--- Try it ---
Needed from the data below: every line from the one with "Supporters (26, 2362)" up to and including the one with "For every named target in this 216×2576", repeated exactly and with nothing else.

--- Data supplied ---

++++

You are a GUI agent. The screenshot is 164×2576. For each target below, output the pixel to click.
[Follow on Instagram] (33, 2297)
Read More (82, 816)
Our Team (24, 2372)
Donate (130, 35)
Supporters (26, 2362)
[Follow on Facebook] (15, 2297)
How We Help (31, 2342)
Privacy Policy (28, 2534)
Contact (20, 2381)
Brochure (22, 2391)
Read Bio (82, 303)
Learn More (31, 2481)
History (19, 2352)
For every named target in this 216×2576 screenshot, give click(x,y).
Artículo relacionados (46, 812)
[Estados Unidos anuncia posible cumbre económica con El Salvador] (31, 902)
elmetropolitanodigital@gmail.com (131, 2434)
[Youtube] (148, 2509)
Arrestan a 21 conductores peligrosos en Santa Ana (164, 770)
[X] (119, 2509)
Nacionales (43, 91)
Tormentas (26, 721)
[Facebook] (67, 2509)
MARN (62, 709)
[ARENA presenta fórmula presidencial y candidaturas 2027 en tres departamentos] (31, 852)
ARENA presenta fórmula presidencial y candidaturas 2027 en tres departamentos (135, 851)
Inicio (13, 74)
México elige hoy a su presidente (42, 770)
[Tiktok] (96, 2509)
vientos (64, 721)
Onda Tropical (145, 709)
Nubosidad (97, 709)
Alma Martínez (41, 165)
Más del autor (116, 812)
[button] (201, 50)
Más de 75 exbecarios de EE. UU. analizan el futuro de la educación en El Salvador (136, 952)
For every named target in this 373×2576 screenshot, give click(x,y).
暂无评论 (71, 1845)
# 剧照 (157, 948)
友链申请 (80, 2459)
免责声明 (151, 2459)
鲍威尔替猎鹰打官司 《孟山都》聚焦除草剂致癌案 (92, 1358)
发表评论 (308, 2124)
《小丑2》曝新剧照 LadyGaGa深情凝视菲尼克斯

++++

--- Output ---
Supporters (26, 2362)
[Follow on Facebook] (15, 2297)
How We Help (31, 2342)
Privacy Policy (28, 2534)
Contact (20, 2381)
Brochure (22, 2391)
Read Bio (82, 303)
Learn More (31, 2481)
History (19, 2352)
For every named target in this 216×2576 screenshot, give click(x,y).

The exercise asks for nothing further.